An example of the storage contents of the ROM shown in the figure is shown, FIG. 4 shows the AGC characteristics according to the embodiment of FIG. 1, and FIG. 5 shows the contents of the ROM when changing the setting output as a modification of the present invention.
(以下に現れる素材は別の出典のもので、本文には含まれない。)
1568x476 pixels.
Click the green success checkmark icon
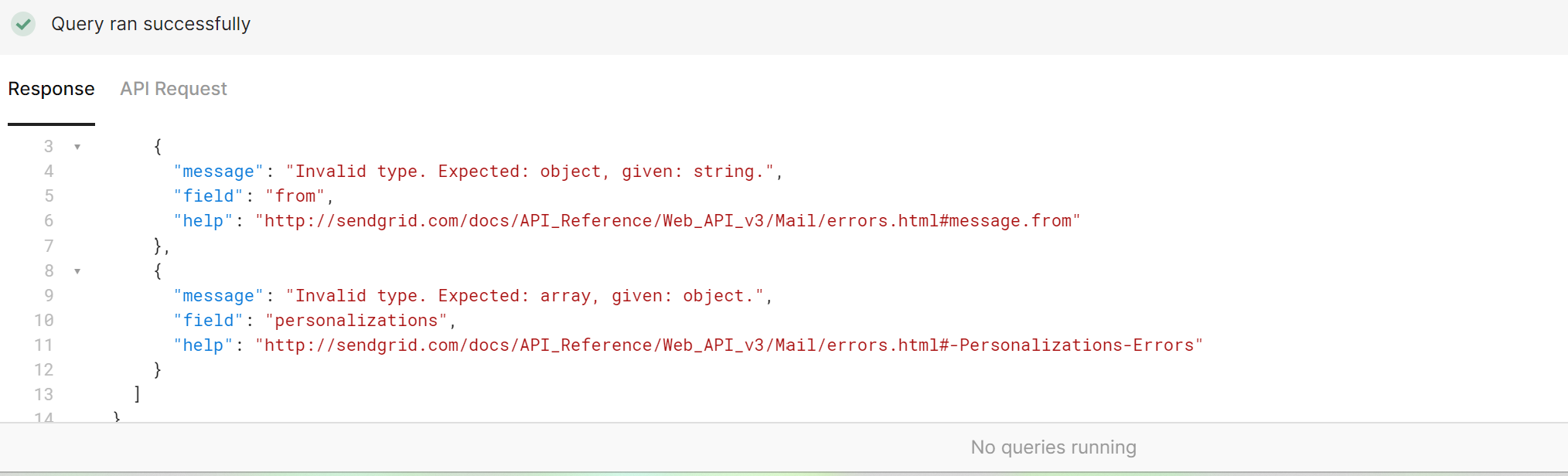coord(23,24)
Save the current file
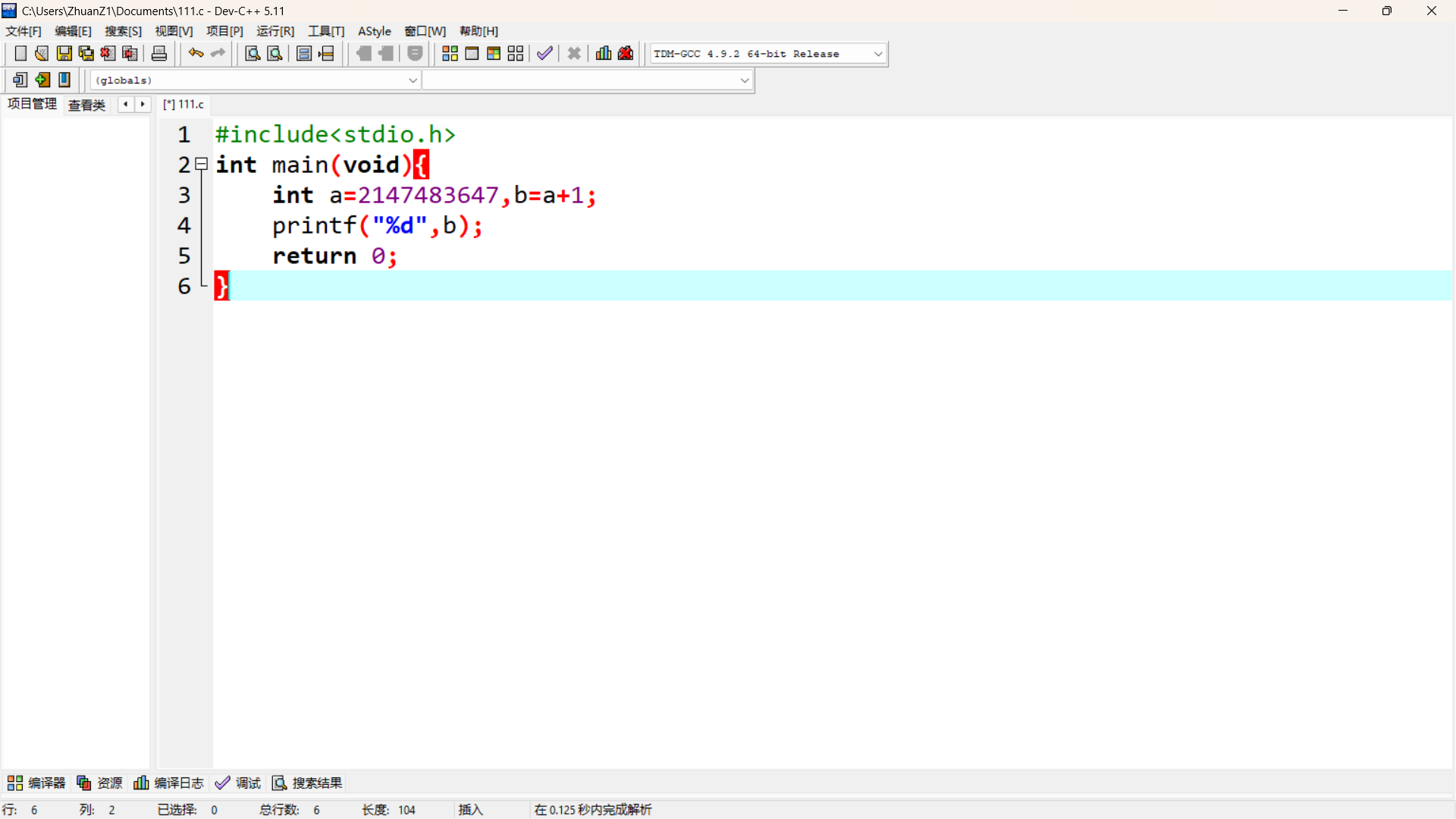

FIG. 6 is a diagram showing the conventional AGC system, FIG. 7 is its equivalent circuit diagram, and FIG. 8 is its human power-output characteristic diagram. 1 is a variable attenuator, 2 is an amplifier, and 3 is a detector. 4 is a low-pass filter, 5 is a reference voltage generator, 6 is an AGC amplifier, 7 and 8 are adders, 9 is an amplifier, 10 is a sample and hold circuit, 11 is an A/D converter, 12 is an adder,
13 is a divider, 14 is a ROM, and 15 is an adder. 16 is a manual/auto selector switch, and 17 is a variable attenuator. Figure 2 Address Contents Figure 3 Figure 5 Figure 8

Claims (1)

【特許請求の範囲】[Claims] １、受信信号を検波する回路と、該検波出力をサンプル
ホールドする回路と、該サンプルホールド回路の出力を
Ａ／Ｄ変換する手段と、該Ａ／Ｄ変換出力をあらかじめ
定められたＡＧＣ時定数に相当する一定期間平均化する
手段と、該平均化された出力とあらかじめＲＯＭに蓄え
られた記憶内容とを比較演算する手段とを備え、該演算
出力によつて受信回路に挿入された可変減衰器を制御す
る事により、受信入力変動にかかわらず出力を一定に保
つＡＧＣ方式であつて、前記検波回路の特性に応じた制
御内容を前記ＲＯＭに書込んだ事を特徴とするＡＧＣ方
式。1. A circuit for detecting a received signal, a circuit for sampling and holding the detection output, a means for A/D converting the output of the sample and holding circuit, and a means for converting the A/D conversion output into a predetermined AGC time constant. A variable attenuator is provided with means for averaging over a corresponding fixed period, and means for performing a comparison operation between the averaged output and memory contents stored in a ROM in advance, and is inserted into a receiving circuit according to the operation output. An AGC method that maintains an output constant regardless of fluctuations in received input by controlling the detection circuit, the AGC method being characterized in that control contents according to characteristics of the detection circuit are written in the ROM.